As signs that the economy is strengthening become undeniable, the question now is who deserves credit. The evidence is showing fairly conclusively what the correct answer is.
The IBD/TIPP Economic Optimism Index jumped more than 6% in January to 55.1, which is close to the all time high for this measure and marks the 16th consecutive month the index has been in optimistic territory. The personal financial outlook index climbed to 64, the highest it's been since 2004.
Other indexes drawn from the monthly IBD/TIPP poll show financial stress down, quality of life up.
IBD/TIPP isn't alone. A recent Quinnipiac poll found that two thirds say the economy is "excellent or good," which is the highest ever for this poll. (When Trump took office, just 46% rated the economy as excellent or good in this poll.)
Various economic indicators are coming in better than expected as well. The 4th quarter GDP is likely to top 3.2%, which would make three consecutive quarters of 3% growth — something that hasn't happened since 2005.
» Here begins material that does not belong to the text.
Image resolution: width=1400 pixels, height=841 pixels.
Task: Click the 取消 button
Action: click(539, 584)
It seems pretty clear that, whatever sturm und drang is going on in Washington, the public is finally starting to see hope and change a full decade after the last recession started.
But just as the economy's strength is becoming more apparent, so too have efforts to credit President Obama for the turnaround. The thinking goes that Obama's policies were finally kicking in just as President Trump took office. Obama himself made this case in early December.
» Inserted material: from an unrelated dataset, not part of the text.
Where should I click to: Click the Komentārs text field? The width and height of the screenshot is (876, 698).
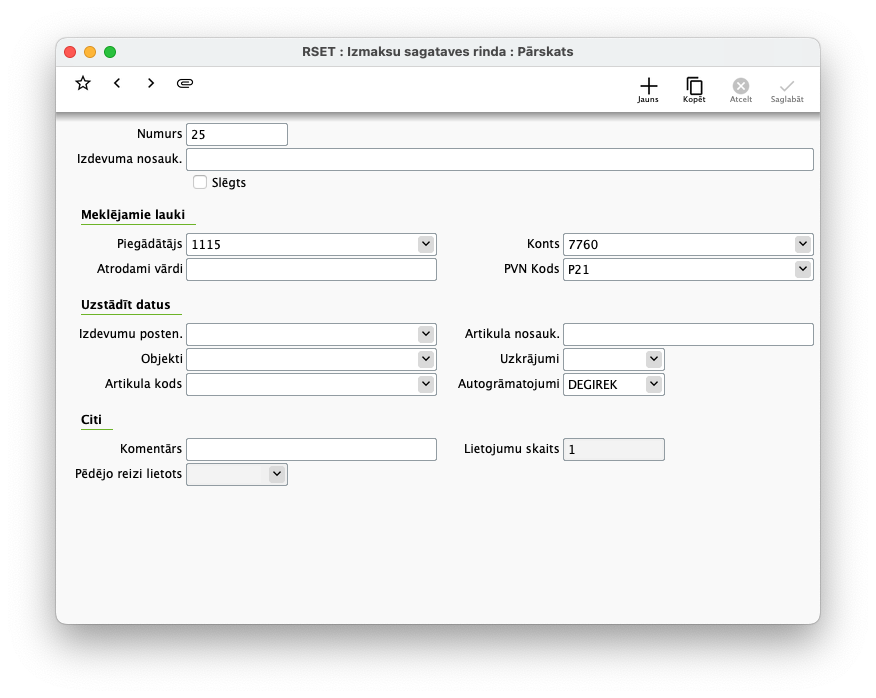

The Quinnipiac poll found that 49% say Obama is "more responsible" for the current state of the economy, with 40% saying Trump is. But the results are driven almost entirely by partisanship. What's more, Trump's numbers have been rising over the past year, which makes sense.
Let's review the evidence, first.
The recession ended six months after Obama took office, but the recovery he presided over for the following 7 1/2 years was the worst since World War II. Yearly GDP growth never once reached 3%, job growth was anemic, wages stagnated, and unemployment dropped mainly because so many people left the workforce.
Then Trump unexpectedly won the election, promising to undo most of Obama's economic policies — deregulating, cutting taxes, etc. Almost immediately, business optimism shot up and the stock market roared.
And now with the tax cuts on the books, dozens of major companies have handed out bonuses to hundreds of thousands of workers and announced pay hikes — with Wal-Mart (the country's largest employer) boosting its starting wage to $11.
The good news keeps coming. On Thursday, Fiat Chrysler announced that it will spend more than $1 billion to revamp a Michigan assembly plant and move production of its Ram truck there from Mexico, creating thousands of jobs in the Great Lakes State. It's also giving $2,000 bonuses to 60,000 U.S. workers.
None of this would be happening if Hillary Clinton — who promised to raise taxes and impose still more regulations — were president, and all of it will help stimulate economic growth in the months ahead.
No matter what anyone thinks about Trump, he clearly deserves credit for much of the economic gains we're seeing today.